As a director he made The Chance of a Night Time (1931) with Ralph Lynn from a play by Ben Travers; Carnival (1931); and The Blue Danube (1933).

==Anna Neagle==

Wilcox's professional relationship with Anna Neagle began when he was looking for a leading lady to support Jack Buchanan in Goodnight, Vienna (1932). He decided to cast her after seeing Neagle support Buchanan on stage in a musical Stand Up and Cheer. Goodnight Vienna was Wilcox's biggest success to that time.

He used Neagle again in The Flag Lieutenant (1932)
He made some films without her – Money Means Nothing (1932), The King's Cup (1933), General John Regan (1933), The Blarney Stone (1933), The King of Paris (1933), Lord of the Manor (1933), Discord (1933) – then they were reunited on The Little Damozel (1933), a conscious effort on Wilcox's part to ensure that Neagle was not type cast as an "English Rose".

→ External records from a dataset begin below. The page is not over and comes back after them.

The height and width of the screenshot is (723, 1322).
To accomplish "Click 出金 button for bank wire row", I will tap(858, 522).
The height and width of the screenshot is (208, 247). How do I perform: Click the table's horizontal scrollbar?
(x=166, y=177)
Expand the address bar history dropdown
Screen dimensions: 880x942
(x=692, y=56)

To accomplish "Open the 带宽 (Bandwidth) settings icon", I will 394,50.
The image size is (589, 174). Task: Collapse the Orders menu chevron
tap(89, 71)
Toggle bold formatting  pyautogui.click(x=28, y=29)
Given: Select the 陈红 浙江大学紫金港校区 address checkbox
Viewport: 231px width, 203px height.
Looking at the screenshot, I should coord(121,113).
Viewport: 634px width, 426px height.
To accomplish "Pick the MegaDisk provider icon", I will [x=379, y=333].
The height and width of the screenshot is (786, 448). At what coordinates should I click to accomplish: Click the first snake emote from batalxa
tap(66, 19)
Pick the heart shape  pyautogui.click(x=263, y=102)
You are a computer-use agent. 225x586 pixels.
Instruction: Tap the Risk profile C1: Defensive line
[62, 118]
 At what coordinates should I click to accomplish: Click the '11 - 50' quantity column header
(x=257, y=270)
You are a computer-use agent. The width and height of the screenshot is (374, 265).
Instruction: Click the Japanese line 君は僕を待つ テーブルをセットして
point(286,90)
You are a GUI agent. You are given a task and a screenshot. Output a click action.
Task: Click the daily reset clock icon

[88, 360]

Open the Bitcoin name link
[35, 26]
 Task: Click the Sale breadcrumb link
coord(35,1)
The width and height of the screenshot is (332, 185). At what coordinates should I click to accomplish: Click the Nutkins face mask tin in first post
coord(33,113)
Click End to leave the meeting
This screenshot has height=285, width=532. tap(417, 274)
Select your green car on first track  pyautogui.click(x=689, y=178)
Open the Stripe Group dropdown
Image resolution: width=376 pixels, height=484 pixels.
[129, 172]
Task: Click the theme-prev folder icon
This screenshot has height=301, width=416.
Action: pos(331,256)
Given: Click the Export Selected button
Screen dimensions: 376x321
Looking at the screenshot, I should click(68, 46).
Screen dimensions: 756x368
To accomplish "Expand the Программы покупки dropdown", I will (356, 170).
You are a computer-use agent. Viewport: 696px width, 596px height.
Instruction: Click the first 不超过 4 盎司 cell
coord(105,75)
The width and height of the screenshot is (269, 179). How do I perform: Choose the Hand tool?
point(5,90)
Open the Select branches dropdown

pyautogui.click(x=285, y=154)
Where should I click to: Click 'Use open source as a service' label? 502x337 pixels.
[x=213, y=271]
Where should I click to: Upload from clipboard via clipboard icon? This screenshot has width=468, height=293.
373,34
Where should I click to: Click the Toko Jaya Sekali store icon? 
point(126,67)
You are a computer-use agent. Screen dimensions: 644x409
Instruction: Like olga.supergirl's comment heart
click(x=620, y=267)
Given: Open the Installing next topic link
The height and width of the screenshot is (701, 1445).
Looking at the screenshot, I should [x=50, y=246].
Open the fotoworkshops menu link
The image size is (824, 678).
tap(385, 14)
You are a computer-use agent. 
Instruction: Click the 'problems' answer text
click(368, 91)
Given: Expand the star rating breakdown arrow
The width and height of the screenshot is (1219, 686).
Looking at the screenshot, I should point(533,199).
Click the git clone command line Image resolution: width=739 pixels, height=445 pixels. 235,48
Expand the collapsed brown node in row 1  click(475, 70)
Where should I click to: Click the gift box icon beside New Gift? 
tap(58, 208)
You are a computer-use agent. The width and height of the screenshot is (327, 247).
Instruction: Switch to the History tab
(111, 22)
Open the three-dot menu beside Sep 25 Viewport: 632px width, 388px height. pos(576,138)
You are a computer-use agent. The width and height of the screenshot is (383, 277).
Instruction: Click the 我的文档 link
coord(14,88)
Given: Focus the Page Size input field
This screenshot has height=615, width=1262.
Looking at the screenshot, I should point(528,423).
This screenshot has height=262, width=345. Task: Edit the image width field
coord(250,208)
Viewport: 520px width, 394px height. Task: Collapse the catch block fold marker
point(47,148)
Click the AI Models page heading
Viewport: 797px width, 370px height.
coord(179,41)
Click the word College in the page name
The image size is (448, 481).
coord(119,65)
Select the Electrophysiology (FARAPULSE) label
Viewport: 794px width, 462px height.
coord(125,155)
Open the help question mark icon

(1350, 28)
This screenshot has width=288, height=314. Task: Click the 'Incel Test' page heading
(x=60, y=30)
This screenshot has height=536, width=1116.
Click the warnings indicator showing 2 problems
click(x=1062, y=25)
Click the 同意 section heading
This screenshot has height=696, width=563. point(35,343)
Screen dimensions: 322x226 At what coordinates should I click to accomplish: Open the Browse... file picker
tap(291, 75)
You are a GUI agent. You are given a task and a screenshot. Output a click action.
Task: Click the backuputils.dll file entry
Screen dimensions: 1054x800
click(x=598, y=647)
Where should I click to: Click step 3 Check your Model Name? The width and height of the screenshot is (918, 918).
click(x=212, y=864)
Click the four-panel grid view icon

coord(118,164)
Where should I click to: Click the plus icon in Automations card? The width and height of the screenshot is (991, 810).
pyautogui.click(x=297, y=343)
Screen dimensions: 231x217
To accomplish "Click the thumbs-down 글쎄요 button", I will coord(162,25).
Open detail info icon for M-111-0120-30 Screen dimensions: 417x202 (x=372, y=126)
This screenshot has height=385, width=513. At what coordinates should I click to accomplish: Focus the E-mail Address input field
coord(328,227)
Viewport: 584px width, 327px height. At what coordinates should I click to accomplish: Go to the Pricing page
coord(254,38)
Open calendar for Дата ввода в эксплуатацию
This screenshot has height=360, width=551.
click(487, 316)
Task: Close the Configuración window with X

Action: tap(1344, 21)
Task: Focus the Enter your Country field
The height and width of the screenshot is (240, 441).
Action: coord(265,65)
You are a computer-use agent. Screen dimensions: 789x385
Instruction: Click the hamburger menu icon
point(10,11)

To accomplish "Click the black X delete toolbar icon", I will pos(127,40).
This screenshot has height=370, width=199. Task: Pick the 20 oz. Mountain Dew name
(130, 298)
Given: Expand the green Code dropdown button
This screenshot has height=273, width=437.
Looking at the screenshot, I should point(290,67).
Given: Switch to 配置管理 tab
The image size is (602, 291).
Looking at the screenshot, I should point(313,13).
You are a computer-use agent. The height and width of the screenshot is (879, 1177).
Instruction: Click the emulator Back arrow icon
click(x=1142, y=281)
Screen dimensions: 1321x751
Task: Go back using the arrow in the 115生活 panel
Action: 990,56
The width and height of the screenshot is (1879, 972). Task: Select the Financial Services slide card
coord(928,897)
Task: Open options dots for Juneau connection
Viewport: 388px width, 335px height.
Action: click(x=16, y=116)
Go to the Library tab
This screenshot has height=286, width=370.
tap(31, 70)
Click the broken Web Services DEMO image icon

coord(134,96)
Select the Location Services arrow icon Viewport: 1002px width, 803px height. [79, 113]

He bought the rights to a John Galsworthy play Loyalties and developed a screenplay. He later sold it to William Fox for a profit. He produced That's a Good Girl (1933).

Bitter Sweet (1933) starred Neagle, based on the operetta by Noël Coward. It was a box office failure.

Yes, Mr Brown (1933) was a vehicle for Jack Buchanan and Lilies of the Field (1934) without her. Wilcox was back to Neagle for The Queen's Affair (1934). He and Neagle had a big hit with a new version of Nell Gwynn (1934). They followed it with Peg of Old Drury (1935).

He also produced Escape Me Never (1935), starring Elisabeth Bergner, which was a surprise box office hit.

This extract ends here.